#### [YOUR TASK]
Using the data beneath this instruction, retype only the lines from the one that contains "Click the back arrow in Animation photo" down to the one that contains "Switch to the Jazz", both included, exactly as they appear.

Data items
***
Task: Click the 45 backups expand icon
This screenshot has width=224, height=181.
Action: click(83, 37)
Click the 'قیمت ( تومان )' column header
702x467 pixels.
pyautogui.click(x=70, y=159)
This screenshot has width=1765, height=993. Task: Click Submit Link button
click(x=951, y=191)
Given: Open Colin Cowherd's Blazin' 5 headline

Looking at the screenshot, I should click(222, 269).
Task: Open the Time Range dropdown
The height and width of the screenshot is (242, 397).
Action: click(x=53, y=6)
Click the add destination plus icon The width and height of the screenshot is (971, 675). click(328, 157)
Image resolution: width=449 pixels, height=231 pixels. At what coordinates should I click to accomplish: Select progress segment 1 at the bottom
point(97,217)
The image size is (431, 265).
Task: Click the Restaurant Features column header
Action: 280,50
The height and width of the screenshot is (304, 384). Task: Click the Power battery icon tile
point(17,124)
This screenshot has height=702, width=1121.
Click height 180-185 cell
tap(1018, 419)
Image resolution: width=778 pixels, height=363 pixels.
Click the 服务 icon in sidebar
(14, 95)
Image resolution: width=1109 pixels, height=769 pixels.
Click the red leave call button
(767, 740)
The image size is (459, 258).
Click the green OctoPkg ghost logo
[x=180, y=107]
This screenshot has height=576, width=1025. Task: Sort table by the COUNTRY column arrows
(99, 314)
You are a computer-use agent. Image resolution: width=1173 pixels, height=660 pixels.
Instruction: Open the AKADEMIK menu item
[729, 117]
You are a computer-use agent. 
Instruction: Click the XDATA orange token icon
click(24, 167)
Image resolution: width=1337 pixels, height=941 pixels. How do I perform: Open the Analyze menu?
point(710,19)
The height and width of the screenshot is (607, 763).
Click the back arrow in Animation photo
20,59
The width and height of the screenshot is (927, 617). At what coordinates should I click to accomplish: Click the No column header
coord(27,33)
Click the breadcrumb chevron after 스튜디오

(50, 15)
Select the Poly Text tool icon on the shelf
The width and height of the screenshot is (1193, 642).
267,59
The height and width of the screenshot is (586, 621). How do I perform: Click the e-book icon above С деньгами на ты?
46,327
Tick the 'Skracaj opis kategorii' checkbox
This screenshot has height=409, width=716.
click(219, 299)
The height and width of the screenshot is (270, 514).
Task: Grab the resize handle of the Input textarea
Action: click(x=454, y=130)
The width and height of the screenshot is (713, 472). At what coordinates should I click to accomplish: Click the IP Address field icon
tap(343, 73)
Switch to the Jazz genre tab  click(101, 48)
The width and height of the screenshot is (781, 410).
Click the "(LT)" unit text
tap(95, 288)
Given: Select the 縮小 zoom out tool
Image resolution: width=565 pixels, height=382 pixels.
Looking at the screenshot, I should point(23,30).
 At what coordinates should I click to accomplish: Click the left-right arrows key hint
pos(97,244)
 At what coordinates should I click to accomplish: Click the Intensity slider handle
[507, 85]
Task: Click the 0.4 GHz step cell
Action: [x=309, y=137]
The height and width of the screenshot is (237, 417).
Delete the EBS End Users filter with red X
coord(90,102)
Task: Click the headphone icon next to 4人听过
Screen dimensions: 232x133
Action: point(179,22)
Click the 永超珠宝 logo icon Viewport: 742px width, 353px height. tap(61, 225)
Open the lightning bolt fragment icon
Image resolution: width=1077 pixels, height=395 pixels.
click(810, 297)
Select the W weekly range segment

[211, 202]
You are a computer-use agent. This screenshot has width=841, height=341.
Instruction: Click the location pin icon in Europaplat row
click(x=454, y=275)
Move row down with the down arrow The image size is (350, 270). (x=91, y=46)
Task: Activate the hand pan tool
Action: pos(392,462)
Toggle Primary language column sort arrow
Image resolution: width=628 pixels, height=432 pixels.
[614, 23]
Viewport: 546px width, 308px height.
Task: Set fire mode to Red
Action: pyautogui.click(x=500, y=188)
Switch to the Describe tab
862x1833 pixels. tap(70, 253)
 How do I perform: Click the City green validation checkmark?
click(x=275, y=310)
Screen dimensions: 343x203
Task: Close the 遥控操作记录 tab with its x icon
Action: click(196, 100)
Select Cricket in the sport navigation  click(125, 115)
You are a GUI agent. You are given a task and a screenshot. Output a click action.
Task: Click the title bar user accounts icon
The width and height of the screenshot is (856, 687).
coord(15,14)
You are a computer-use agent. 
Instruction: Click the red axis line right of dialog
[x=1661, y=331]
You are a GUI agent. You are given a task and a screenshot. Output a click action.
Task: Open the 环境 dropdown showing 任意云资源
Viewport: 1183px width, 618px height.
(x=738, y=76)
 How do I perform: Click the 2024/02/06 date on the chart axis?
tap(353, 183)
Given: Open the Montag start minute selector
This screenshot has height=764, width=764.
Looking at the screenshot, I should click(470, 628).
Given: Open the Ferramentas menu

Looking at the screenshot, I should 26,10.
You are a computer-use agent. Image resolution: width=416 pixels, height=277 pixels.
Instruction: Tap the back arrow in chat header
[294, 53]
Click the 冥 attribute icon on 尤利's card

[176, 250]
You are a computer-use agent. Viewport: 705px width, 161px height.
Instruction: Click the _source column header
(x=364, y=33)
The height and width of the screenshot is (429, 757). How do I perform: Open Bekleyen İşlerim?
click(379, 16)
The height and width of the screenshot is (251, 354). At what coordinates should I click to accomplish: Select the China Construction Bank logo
***
#### [RESULT]
Click the back arrow in Animation photo
20,59
The width and height of the screenshot is (927, 617). At what coordinates should I click to accomplish: Click the No column header
coord(27,33)
Click the breadcrumb chevron after 스튜디오

(50, 15)
Select the Poly Text tool icon on the shelf
The width and height of the screenshot is (1193, 642).
267,59
The height and width of the screenshot is (586, 621). How do I perform: Click the e-book icon above С деньгами на ты?
46,327
Tick the 'Skracaj opis kategorii' checkbox
This screenshot has height=409, width=716.
click(219, 299)
The height and width of the screenshot is (270, 514).
Task: Grab the resize handle of the Input textarea
Action: click(x=454, y=130)
The width and height of the screenshot is (713, 472). At what coordinates should I click to accomplish: Click the IP Address field icon
tap(343, 73)
Switch to the Jazz genre tab  click(101, 48)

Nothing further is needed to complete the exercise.